Barefooted pupil misses third exam paper

zimsec_examcenTakunda Maodza Assistant News Editor—
BELVIN CHIBI, a Form Four pupil at the Catholic Church-run Mweyamutsvene Mission, yesterday missed his third national examination paper after he was barred from entering the exam room without school shoes, The Herald can reveal. The pupil has already missed two examinations — English (Paper 1) and Commerce (Paper 2) — after the headmaster’s wife, Mrs Nyasha Rubende barred him from the examination room because he had no school shoes.

Yesterday he did not write English Paper 2. Mrs Rubende is a teacher at the school, where her husband Mr Abel Zebron Rubende is the headmaster. The Catholic Church yesterday expressed shock at the incident amid indications Mr Rubende had summoned Chibi to his office and offered to pay for him to sit for the June 2016 examinations.

It is understood Mr Rubende is also keen to engage the boy’s relatives. The boy stays with his grandmother in the poverty-stricken Bocha area of Manicaland Province. Chibi had registered with zimsec to write five subjects and with three national examinations missed, there is no hope he will sit the remaining subjects.

He narrated his ordeal to The Herald yesterday. “I do not have school shoes and so I borrowed a pair of shoes from a well-wisher. It was not a school shoe. As I entered the examination room, Mrs Rubende barred me. I pleaded with her but she would not listen. I was left with no option but to go back home. I failed to write again today (yesterday),” he said.

Chibi confirmed the headmaster had offered to pay for his June 2016 examinations. “He (headmaster) said he was going to pay for my examinations in June next year. What pains me is that I had prepared hard for the examinations. I stay with my grandmother,” said a dejected Chibi.

The Catholic Church yesterday said it was disturbed by the incident. “This is a shocking incident especially considering the fact that most children in rural areas cannot afford to buy shoes and go to school barefooted,” said Catholic Bishops Conference of Zimbabwe spokesperson, Father Fredrick Chiromba. “There is also no regulation that students have to wear shoes. In rural areas the majority do not have shoes. I will need to find out what really happened in this case,” he said.

Mr Rubende refused to comment on the matter yesterday, referring all questions to the district education Office in Mutare.

Asked whether it was true that he had offered to pay for Chibi’s June 2016 examinations, he said: “I do not know where you are getting all that information from. Please tell me who is giving you all that information. I have given all the information to the district education office in Mutare.”

Efforts to get a comment from the district education office in Mutare were fruitless. Meanwhile, The Herald was yesterday inundated with calls from organisations and well-wishers touched by Chibi’s situation who wanted to assist the boy. The callers included lawyers who felt Chibi’s rights were violated.

Some turned to The Herald website to express their anger.

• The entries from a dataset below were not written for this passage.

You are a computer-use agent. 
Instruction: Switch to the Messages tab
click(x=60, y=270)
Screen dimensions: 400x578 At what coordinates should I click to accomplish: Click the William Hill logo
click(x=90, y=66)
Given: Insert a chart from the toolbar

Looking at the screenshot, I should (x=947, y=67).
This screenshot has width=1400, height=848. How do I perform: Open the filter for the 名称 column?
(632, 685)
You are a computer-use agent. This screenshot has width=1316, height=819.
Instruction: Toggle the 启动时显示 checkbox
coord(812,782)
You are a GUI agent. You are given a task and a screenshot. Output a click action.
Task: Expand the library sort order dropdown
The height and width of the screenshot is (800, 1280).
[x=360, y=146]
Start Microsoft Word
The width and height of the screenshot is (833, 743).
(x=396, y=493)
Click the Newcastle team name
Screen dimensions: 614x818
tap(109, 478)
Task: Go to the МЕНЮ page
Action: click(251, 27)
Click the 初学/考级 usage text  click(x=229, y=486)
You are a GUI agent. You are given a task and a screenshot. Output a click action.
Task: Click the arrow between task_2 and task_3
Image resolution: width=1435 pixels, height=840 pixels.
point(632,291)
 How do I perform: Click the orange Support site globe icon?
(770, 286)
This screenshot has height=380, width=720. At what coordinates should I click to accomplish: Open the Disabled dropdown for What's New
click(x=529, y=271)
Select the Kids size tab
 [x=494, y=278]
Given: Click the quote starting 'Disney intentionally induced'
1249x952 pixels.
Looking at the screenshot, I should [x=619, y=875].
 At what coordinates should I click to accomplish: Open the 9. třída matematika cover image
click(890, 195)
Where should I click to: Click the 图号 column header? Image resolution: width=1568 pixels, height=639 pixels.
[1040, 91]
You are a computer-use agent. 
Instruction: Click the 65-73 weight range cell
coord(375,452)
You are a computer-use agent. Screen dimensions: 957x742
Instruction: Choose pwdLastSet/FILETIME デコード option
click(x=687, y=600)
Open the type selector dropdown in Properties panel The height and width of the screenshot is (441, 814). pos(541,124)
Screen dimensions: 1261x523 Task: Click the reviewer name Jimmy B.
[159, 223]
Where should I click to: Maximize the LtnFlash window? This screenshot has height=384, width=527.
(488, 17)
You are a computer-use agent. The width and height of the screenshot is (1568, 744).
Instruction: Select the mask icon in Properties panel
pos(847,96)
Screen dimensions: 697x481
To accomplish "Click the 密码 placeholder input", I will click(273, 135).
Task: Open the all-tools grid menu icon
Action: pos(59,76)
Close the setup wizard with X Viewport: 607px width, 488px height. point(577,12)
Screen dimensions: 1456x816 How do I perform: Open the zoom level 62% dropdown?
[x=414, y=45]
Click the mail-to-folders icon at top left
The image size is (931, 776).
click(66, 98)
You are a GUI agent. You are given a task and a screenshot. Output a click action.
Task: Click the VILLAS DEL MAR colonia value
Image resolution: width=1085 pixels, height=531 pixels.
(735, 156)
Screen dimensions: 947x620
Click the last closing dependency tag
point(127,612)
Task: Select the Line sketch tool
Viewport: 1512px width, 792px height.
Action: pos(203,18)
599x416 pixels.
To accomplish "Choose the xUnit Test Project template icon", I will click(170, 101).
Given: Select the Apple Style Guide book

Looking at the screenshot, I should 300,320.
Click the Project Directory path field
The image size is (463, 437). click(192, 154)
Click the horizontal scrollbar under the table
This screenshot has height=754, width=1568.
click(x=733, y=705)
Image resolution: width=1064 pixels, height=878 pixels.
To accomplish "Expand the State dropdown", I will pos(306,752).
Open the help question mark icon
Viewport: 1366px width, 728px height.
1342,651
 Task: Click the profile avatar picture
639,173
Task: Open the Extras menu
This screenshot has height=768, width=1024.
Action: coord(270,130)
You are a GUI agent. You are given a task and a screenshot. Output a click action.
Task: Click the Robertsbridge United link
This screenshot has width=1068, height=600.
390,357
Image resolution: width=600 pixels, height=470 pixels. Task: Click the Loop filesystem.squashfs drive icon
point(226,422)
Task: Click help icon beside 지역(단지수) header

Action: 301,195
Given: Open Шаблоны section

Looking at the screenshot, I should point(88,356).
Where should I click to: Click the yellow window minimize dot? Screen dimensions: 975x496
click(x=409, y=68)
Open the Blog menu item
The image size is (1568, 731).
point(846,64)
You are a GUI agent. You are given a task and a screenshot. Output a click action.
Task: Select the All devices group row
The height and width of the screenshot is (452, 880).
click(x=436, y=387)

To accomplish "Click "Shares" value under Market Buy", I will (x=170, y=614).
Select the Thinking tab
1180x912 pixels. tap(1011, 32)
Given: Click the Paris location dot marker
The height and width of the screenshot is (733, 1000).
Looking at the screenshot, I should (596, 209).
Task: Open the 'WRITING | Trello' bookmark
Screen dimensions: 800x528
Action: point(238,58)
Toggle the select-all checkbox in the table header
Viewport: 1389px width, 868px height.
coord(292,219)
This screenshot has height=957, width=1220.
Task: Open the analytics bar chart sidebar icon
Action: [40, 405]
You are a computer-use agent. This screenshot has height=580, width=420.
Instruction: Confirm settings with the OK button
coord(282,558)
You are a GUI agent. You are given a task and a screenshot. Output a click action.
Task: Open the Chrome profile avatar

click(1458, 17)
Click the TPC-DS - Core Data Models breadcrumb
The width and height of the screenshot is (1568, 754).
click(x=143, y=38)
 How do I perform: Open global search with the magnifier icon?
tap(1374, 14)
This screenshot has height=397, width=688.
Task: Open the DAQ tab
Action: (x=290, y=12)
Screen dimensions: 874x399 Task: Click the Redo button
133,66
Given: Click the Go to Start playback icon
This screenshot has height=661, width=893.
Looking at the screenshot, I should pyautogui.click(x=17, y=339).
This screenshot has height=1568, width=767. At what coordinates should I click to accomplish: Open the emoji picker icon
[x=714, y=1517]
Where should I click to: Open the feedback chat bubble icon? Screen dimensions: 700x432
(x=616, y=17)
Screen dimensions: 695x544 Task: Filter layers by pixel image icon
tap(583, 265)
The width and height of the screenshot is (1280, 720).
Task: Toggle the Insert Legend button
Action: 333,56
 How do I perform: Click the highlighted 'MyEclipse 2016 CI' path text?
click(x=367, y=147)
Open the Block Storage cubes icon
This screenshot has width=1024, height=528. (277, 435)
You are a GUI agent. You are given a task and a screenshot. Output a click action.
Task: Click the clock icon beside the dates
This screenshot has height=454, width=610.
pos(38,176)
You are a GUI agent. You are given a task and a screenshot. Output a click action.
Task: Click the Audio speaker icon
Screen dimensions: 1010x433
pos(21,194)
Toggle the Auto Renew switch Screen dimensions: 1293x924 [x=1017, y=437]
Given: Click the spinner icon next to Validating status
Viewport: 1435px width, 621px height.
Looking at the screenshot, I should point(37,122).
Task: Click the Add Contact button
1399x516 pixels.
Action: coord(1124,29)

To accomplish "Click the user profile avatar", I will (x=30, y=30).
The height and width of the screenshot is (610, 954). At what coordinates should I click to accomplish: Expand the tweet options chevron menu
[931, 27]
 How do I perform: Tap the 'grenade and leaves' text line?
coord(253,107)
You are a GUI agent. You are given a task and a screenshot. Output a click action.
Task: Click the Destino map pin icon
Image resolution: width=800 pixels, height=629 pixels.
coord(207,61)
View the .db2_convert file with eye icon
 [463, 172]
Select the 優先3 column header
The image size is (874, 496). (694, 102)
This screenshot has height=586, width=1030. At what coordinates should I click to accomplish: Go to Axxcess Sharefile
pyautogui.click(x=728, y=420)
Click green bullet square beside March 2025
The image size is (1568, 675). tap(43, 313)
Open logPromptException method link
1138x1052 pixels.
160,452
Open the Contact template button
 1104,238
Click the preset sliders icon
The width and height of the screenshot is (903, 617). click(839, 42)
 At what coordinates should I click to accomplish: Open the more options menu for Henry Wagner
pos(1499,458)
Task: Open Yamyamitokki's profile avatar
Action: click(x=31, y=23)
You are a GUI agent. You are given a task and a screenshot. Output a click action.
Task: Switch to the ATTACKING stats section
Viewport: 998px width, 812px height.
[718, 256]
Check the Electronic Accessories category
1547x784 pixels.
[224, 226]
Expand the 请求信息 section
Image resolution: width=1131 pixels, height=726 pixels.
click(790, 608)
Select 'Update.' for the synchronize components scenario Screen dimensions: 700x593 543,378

Read one of the reactions by one Jabu, which summarised the feelings of many: “I had my first pair of shoes when I was in Form 2 while at an “Upper Top” in Runde Rural, Zvishavane. My grandmother would brew and sell ‘doro rendari’ and also sell salted peanuts to raise my school fees. I would also do piece jobs by tilling other people’s fields to remain in school. I’m sure this is the story for most people in rural Zimbabwe where each day is a struggle to survive. All that suffering made me to resolve never to have my children have my kind of background and today have already attained a Masters degree in the Sciences.

“Please Mr Headmaster, your wife and priests at Mweyamutsvene have a heart and give this young boy a chance. You are destroying a whole generation and generations to come by denying this boy a right to education on the silly reason that they do not have shoes. This is the only chance for this boy to get out of poverty and be able to buy himself a decent pair of shoes one day. What do you intend to achieve by denying him this chance?”